News about Chinese Silos Highlights Need for USAF to Accelerate Change, Brown Says

Air Force Chief of Staff Gen. Charles Q. Brown Jr. highlighted the “catastrophic” implications if the Air Force does not change fast enough to keep up with China but added that recent public information about the buildup of Chinese intercontinental ballistic missile silos will help generate the public support he needs.

“It’s kind of good that it’s out there so folks see the pace of change from our adversary,” Brown said in a gaggle after he spoke at the National Press Club on Aug. 6. “It actually helps to validate what we’ve been talking about, why we need this capability.”

In recent weeks, research groups studying satellite imagery of a desert in western China have spotted more than 100 new silos for intercontinental ballistic missiles, The Economist reported.

Brown said China could overcome U.S. air superiority by 2035, noting how change has largely stalled in the Air Force. When he commissioned in 1984, the United States was developing a new fighter jet every two-and-a-half years. Only four fighter jets have been developed since, he said.

That reality stares at him every day that he walks into the Pentagon.

“There’s a very stark print that I get to look at every day when I come into the Pentagon,” Brown said of the graphic “Wings Through Time” by Robert Emerson Bell that depicts every aircraft ever used in the Air Force as if seen from above. Dozens of planes fly in a chronological transition and color scheme from deep brown to Air Force blue.

Brown specifically described two aircraft on that spectrum: the B-52 and the KC-135. “You look at them on that print—they are closer to the Wright flyer than they are to today. That tells you something about our United States Air Force and how we can change,” he said.

But it’s not about the wow factor of modern weapons or the size of the force—USAF must have the “right mix” of capabilities to defeat China, he said.

There is an urgency to finding that balance, he argued, and the politics of keeping legacy systems or a sizable fleet of older aircraft must be abandoned. That is something China has already done, Brown added.

“They cut the less relevant parts of their force to invest in the part of the force they need to gain an advantage,” he said.

The result is a strategic growth now challenging the U.S. in the Pacific.

“The People’s Liberation Army has the largest aviation forces in the Pacific, the largest conventional missile capability in the Pacific. They are building hypersonic missiles, and they’ve established bases and military strategic points,” he said.

Brown said China has done it all “underneath our nose,” including the “slow and insidious” construction of landing strips and capabilities on South China Sea islands that will allow them to project forward a defense of the mainland.

The U.S. Air Force, meanwhile, must rely on partners and allies in the region who are increasingly bullied by Chinese economic might.

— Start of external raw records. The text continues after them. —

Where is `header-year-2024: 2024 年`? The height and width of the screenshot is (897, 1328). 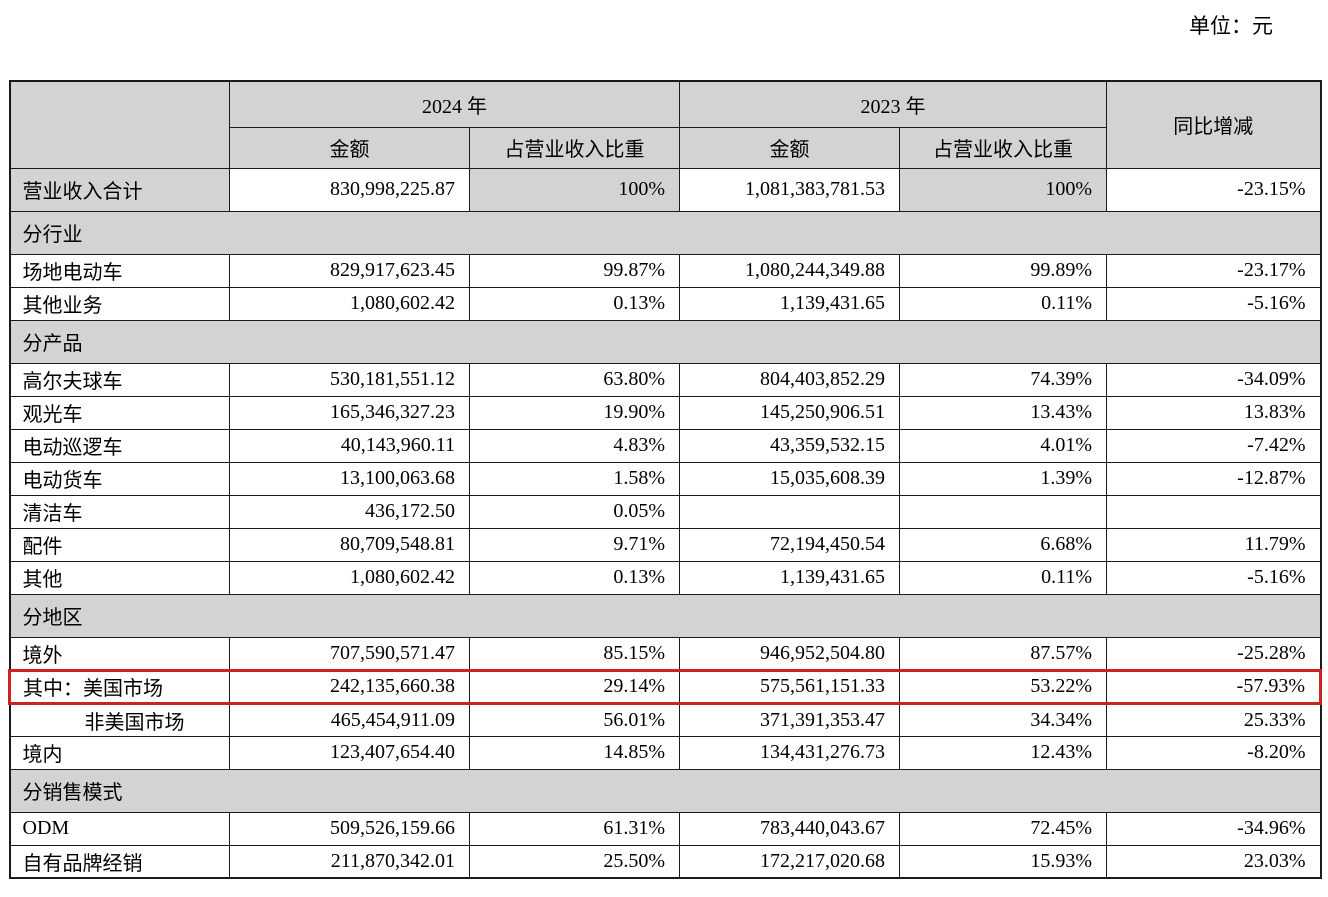 header-year-2024: 2024 年 is located at coordinates (454, 104).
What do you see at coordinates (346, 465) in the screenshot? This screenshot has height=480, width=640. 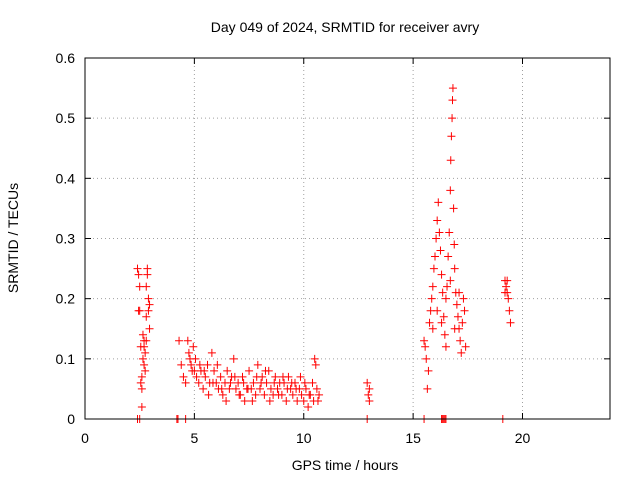 I see `x-axis-label: GPS time / hours` at bounding box center [346, 465].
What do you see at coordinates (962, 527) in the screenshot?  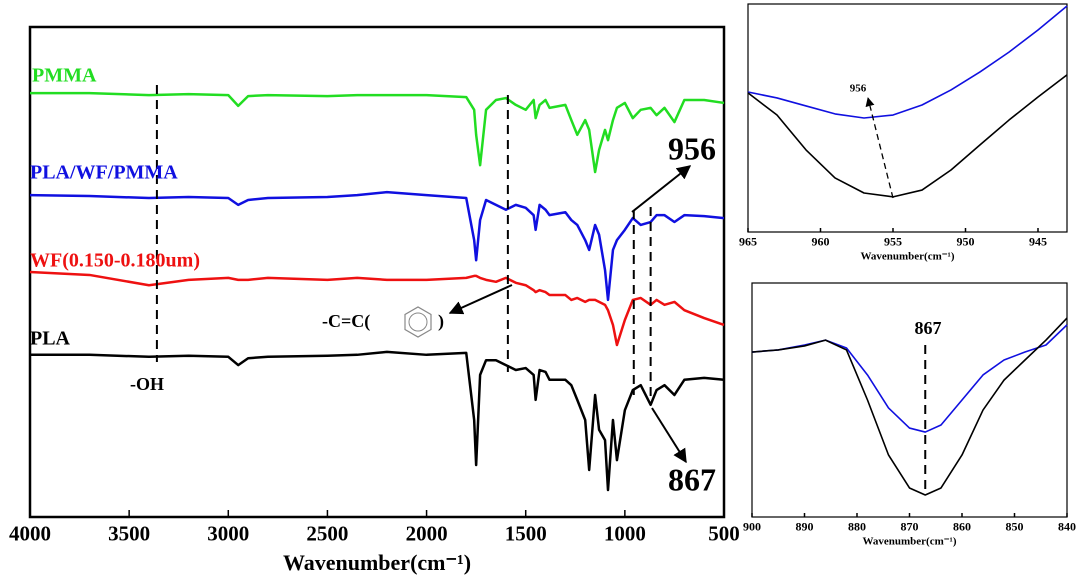 I see `x-tick-label: 860` at bounding box center [962, 527].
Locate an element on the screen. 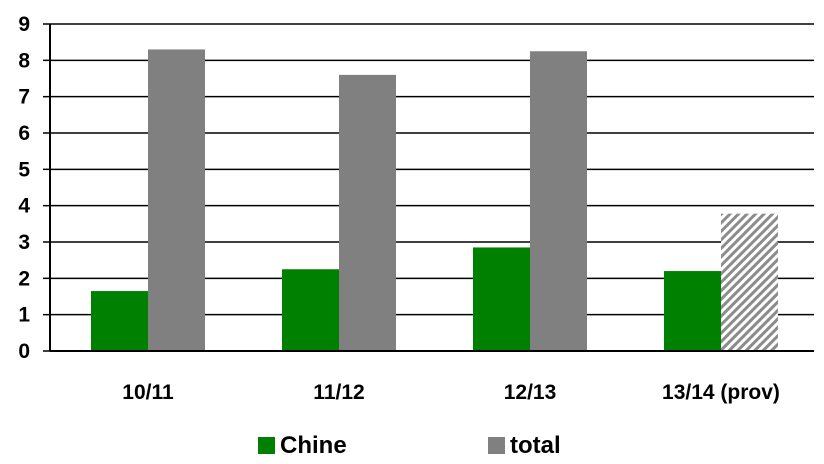  legend: Chine total is located at coordinates (410, 446).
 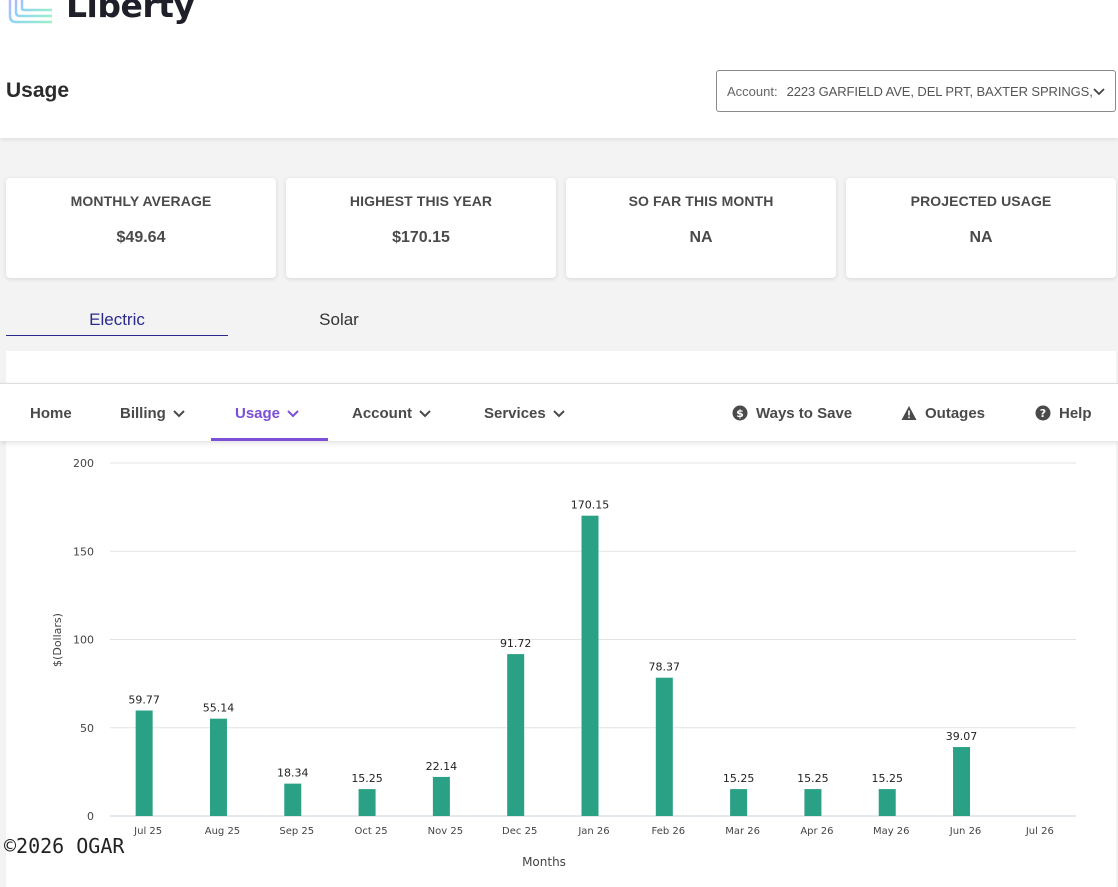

U.S. aviators must also learn to operate in a more “austere” environment with simple landing strips and prepositioned capabilities.

The Air Force is the oldest and smallest it’s ever been, yet Brown acknowledged the service might have to get even smaller in order to bring the new technologies that will enable it to compete against peer adversaries such as China.

“I’d rather have a smaller capable force than a larger, hollow force,” he said. “The United States Air Force has some tough decisions as we go forward to make sure we have the capabilities that will be competitive against the threat.”

Part of developing that capability will be to retire single-mission platforms such as the A-10 to invest in multi-mission aircraft capable of operating in a denied environment.

Brown also called for continued investment in the service’s Advanced Battle Management System, which connects sensors and shooters, and to modernize the nuclear triad, though some liberal lawmakers are pushing to scale back the latter due to its high price tag.

In May, Rep. John Garamendi (D-Calif.), the chairman of the House Armed Services readiness subcommittee and a member of the strategic forces subcommittee, argued USAF should “pause” any major recapitalization of its ICBM fleet, insisting the Minuteman III could be life-extended and still be viable through the 2030s. However, senior military leaders argue time is up: The U.S. must modernize its nuclear forces now or risk losing credibility.

One rationale for cutting or delaying the Air Force’s Ground-Based Strategic Deterrent (GBSD), the replacement for the 50-year-old Minuteman III ICBM system, is that China possesses a small number of ICBMs. The new satellite imagery reveals an ambition to vastly expand that capability.

“My concern is that China continues to increase their capabilities at a [fast] rate of change, as far as numbers of particularly aircraft and missiles and ranges of missiles,” Brown said. “We need to get moving at the same pace, if not faster.”